The 33-year-old soprano who lives in Langford has her year set out before her. She’s earned the right to study under Canadian tenor Richard Margison in Hamilton, Ont., for August. In September, she’s been invited to a vocal competition in Palermo, Italy, followed by a three-week opera concert tour of China over Christmas.
Somehow she’ll squeeze in auditions in German opera houses this fall and winter after being invited back, based on a three-month tour earlier this year.
In the meantime, Vardy is fine-tuning her thunderous voice under American vocal coach Luke Housner, who is leading the Marriage of Figaro this week in Vancouver, followed by Mozart’s Don Giovanni at the University of Victoria next week.
Becoming an opera singer is a childhood dream of Vardy’s, but it’s a relentless schedule of performance and practice just to get a chance to audition for a job.
“Competition is fierce, especially being a soprano. Everybody is a soprano,” Vardy says. “You’ve got to look to your strengths and what you bring to the table that is different.”

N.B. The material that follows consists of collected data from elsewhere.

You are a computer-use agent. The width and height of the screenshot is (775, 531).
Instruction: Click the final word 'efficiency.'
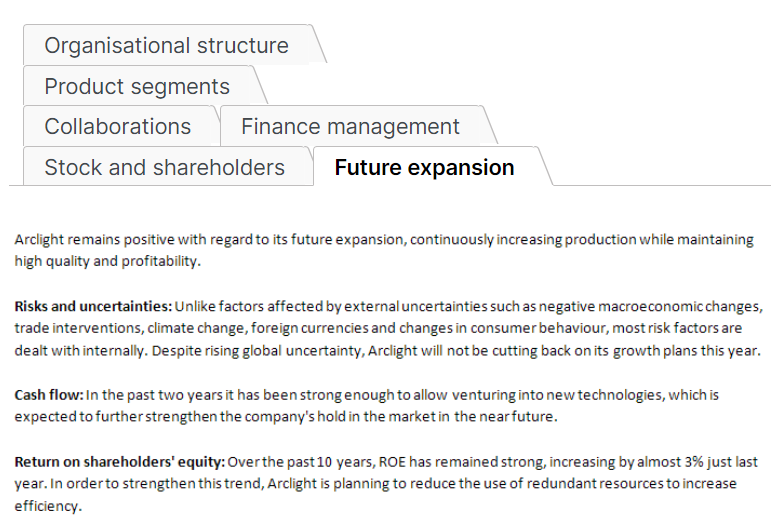[48, 506]
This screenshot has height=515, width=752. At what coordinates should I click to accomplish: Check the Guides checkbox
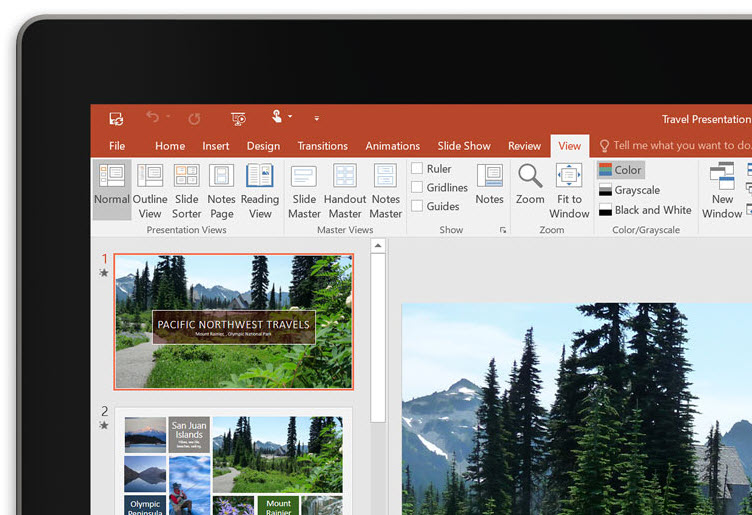pyautogui.click(x=417, y=206)
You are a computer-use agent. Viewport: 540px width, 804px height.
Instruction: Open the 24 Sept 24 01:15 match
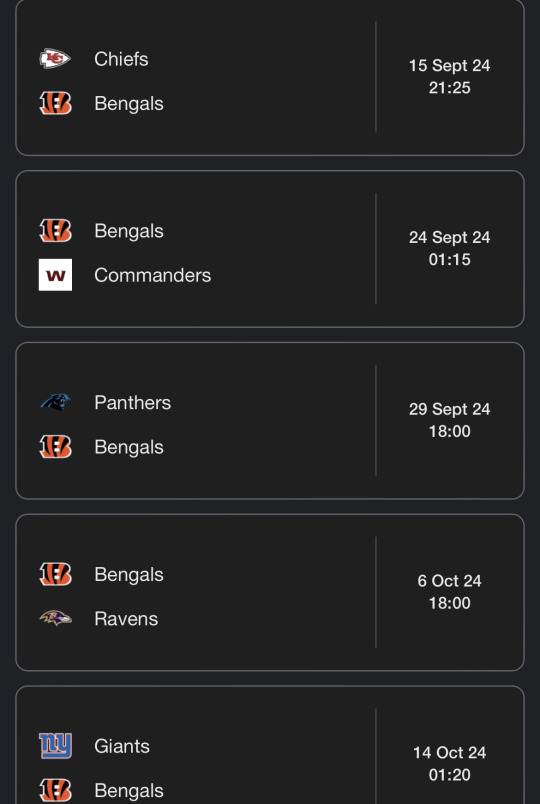[270, 249]
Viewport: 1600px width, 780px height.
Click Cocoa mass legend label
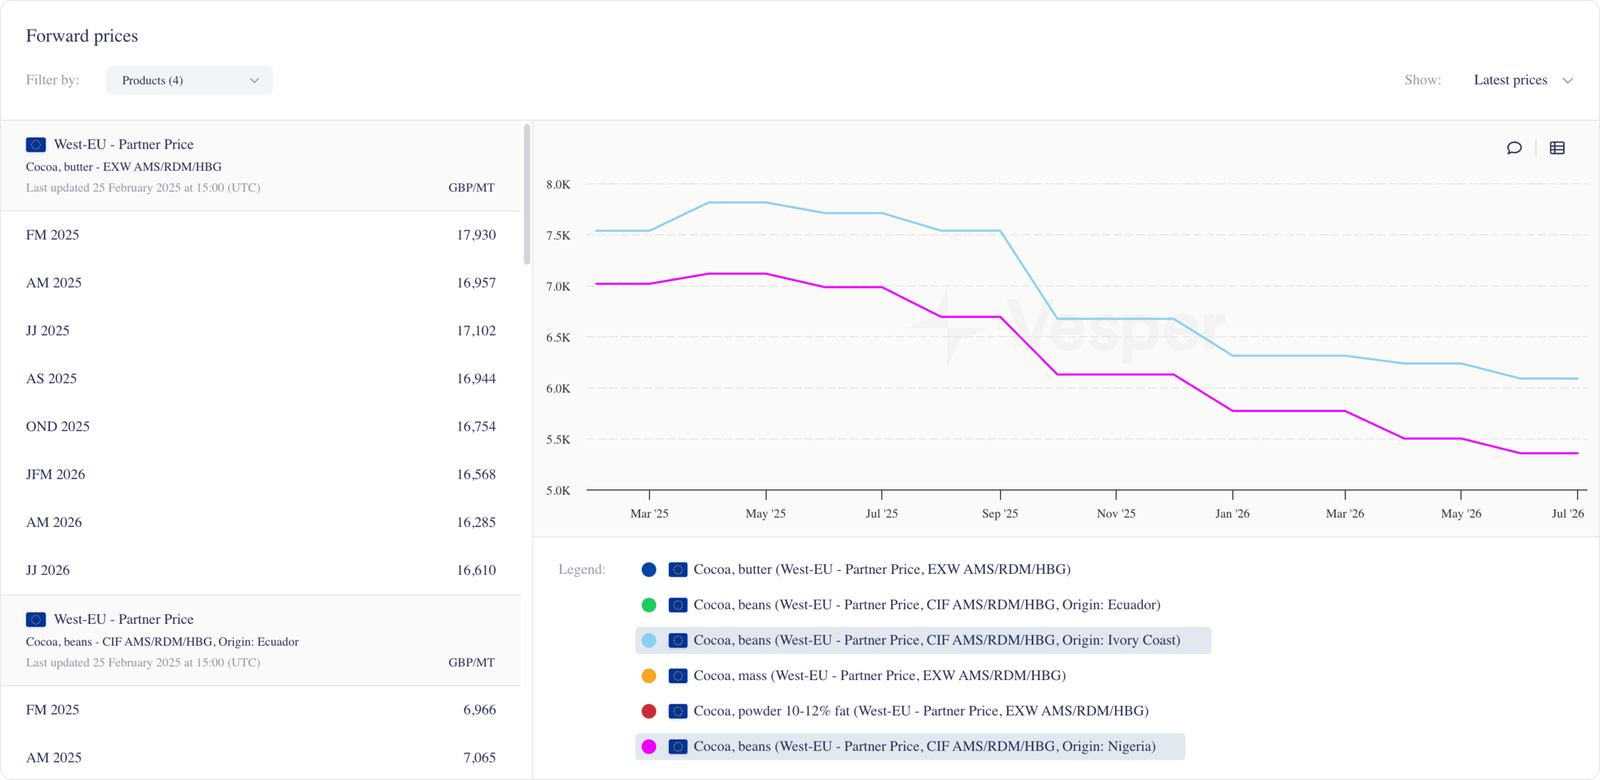pyautogui.click(x=879, y=676)
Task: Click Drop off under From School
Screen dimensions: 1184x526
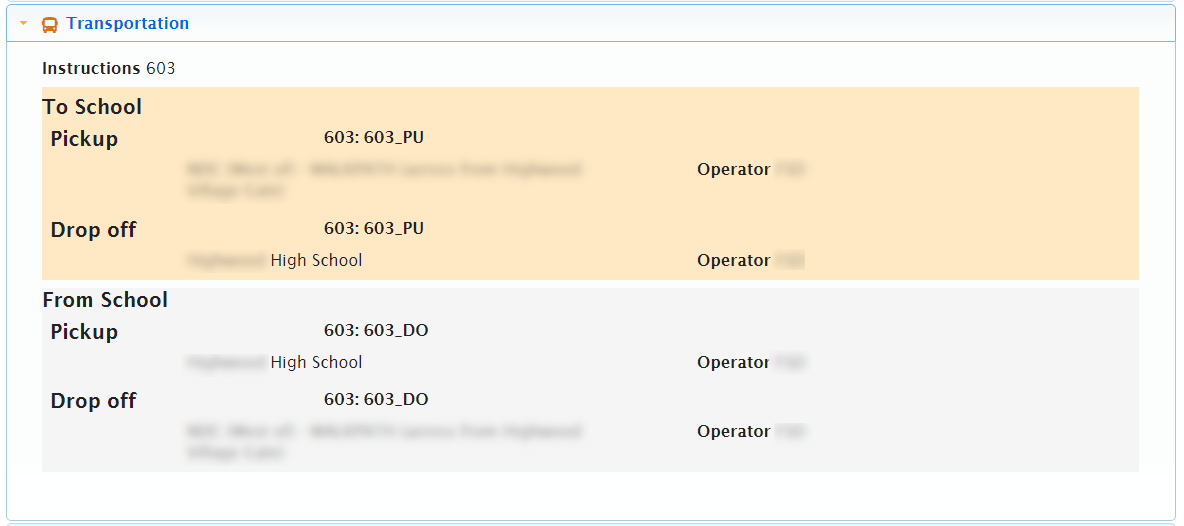Action: coord(93,401)
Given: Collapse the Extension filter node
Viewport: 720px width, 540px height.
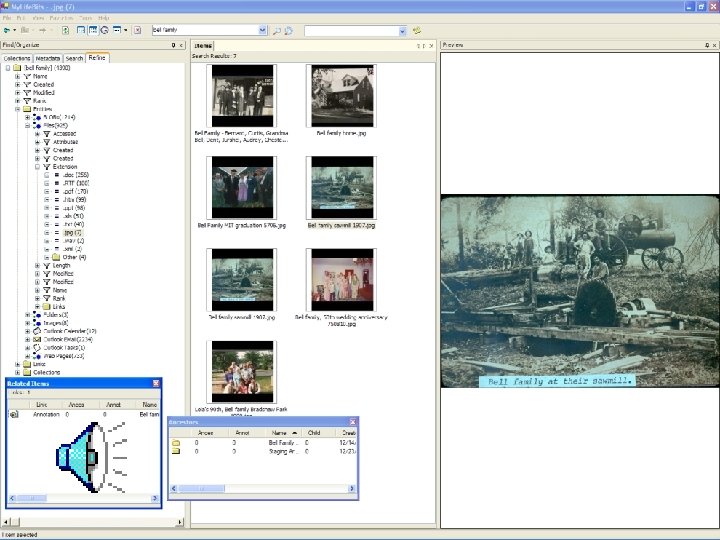Looking at the screenshot, I should 37,167.
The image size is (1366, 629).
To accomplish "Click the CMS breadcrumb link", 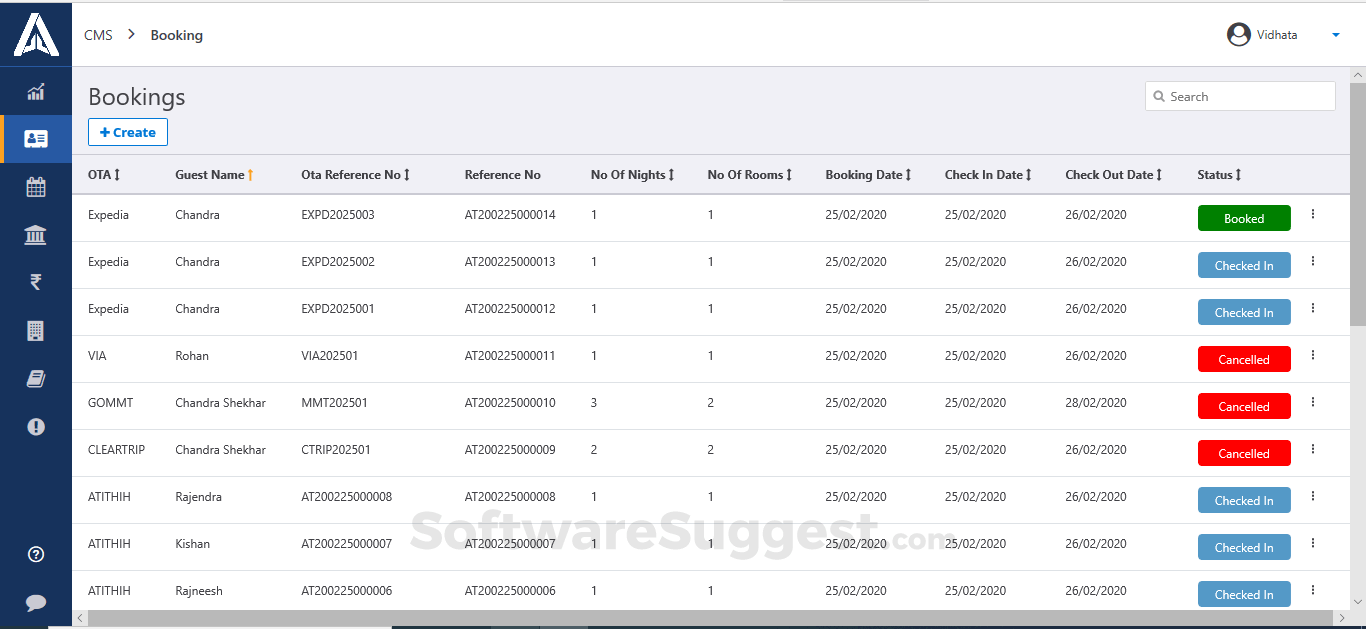I will click(98, 35).
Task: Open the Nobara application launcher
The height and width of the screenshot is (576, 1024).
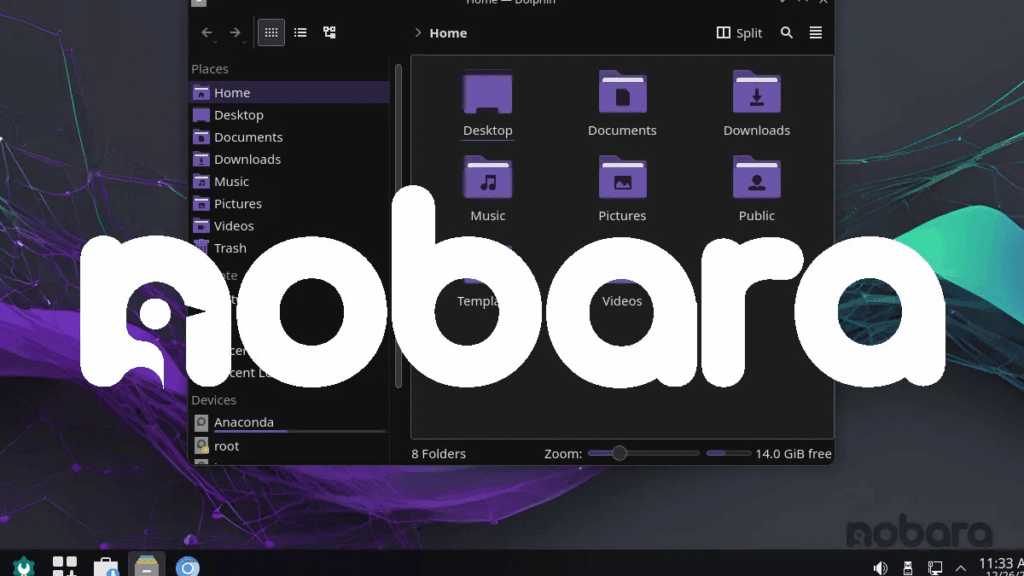Action: 22,566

For Vardy, that would be her deep, penetrating voice that can cut through a full orchestra. It’s the kind of classic voice people associate with opera.
“I sing a more dramatic repertoire. Verdi, Puccini, any Romantic repertoire,” Vardy says. “Anything that that involves death and destruction. It’s definitely a stereotype … what I sing is the stereotype of opera, minus the horns.”
The Don Giovanni public performances are the products of week-long opera workshops for young up-and-coming performers. Like any instrument, Vardy’s voice needs tuning and crafting to make sure her vowels are perfectly formed and her Italian, French or German hits the right dialect. She likens it to golf – even Tiger Woods never stops working on his swing.
“You never arrive at a point in opera singing where you say, ‘Now I’m done,’” Vardy says. “Your voice changes, you have different roles and repertoires. Now I’m working on half-screw turns … it’s a little tweaking all the time, every day.”
In Mozart’s Don Giovanni, Vardy has the role of Donna Anna, who spends most of the opera trying to solve and then avenge the death of her father. Performed in Italian with English subtitles, Vardy says Mozart writes operas that are accessible and easy to follow, and has familiar music scores that have filtered into popular culture.
Shifting gears to Donna Anna from her recent Countess role in Figaro is a welcome challenge that takes Vardy out of her comfort zone.
“This role is high note after high note. (Donna Anna) is melodramatic. She comes across as agitated,” she says. “It’s a challenge, but a good challenge.”
The Vivace production of Don Giovanni is July 31, Aug. 1-2, 7 p.m. at the University of Victoria MacLaurin Building, Music Wing room B037. Tickets are $10.